Why are some body alterations viewed as deformity, while others are celebrated? Yet often, these ‘deformities’, like hip or shoulder replacement scars, allow us to function. What makes a nose or belly-button ring more glamorous than a heart-valve scar? They certainly don’t serve any function. Is functionality less valued than decoration? And if so, why do we treat these people with different levels of admiration and horror?
I see women with mastectomies, and find out why some have chosen to opt for breast reconstruction, and why some have not. I see stomas, officially defined as: “openings on the surface of the abdomen which has been surgically created to divert the flow of faeces or urine”. I see people with canes, and walkers, and every level of mobility in between. People talk about their Parkinson’s disease, or their Multiple Sclerosis. All of these people are talking about their lives — their children, their husbands, their joys, their stresses — and I see that life goes on. All of these medical adjustments don’t interfere with their ability to be people.

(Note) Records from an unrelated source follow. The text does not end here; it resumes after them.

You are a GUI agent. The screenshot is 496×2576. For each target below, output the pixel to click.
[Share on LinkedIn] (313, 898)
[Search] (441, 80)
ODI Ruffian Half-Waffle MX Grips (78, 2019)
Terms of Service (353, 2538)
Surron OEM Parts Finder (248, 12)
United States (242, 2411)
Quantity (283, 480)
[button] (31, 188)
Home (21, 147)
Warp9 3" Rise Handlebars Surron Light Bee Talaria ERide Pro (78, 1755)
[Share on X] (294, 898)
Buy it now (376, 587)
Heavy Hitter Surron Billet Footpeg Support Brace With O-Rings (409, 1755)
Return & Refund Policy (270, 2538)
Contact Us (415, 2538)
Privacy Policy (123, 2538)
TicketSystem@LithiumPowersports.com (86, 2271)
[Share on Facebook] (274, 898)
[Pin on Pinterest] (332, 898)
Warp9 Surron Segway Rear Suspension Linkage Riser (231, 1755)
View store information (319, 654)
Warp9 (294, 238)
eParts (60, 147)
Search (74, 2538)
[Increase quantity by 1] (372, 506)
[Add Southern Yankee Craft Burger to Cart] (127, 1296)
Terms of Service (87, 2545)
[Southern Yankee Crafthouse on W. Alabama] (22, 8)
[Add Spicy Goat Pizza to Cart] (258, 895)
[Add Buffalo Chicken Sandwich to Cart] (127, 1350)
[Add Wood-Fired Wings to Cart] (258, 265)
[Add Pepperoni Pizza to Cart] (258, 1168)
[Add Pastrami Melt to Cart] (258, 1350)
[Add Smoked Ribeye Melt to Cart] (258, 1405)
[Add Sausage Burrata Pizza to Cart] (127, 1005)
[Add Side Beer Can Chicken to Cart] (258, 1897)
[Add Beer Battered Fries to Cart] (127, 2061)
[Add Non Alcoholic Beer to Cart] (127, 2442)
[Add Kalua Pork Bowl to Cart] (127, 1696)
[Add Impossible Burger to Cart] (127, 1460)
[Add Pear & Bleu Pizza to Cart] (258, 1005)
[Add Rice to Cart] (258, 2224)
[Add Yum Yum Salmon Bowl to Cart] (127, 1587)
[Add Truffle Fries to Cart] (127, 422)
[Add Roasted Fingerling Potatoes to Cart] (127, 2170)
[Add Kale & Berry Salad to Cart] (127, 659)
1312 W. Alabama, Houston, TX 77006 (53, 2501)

Recently, I’ve noticed that young women are not hiding in the one-curtained corner to insert a sanitary pad, or panty liner. At first, I thought “Have they no shame?!”. And then I thought “How wonderful”. Why should women be shamed about the power to bring forth life? This has emboldened the postmenopausal women to be open about their leaking bodily fluids, and the ways to accommodate the body as it ages, to maintain one’s cleanliness and comfort.
You might think that all of this human transformation would depress me, but quite the contrary: I find it all reassuring and uplifting. I see disease and operations as only one aspect of very complex lives; people go on living. They wear their accommodations, and deformities, and nose-rings with many of the same experiences and relationships.
As we take off our layers of status and are stripped down to our human essence, we speak a common language, even though our words don’t always match. No matter what the color of our skin, we all face the changes of nature, time, and circumstances. And at the same time, we all accommodate and somehow manage to live, love, and laugh together. Better than any lectures, or ways of being taught to think about people, my experience in the locker room is an evolving classroom. I am exposed to the precariousness and fickleness of life, and the great human capacity for crafting a life beyond our physical bodies.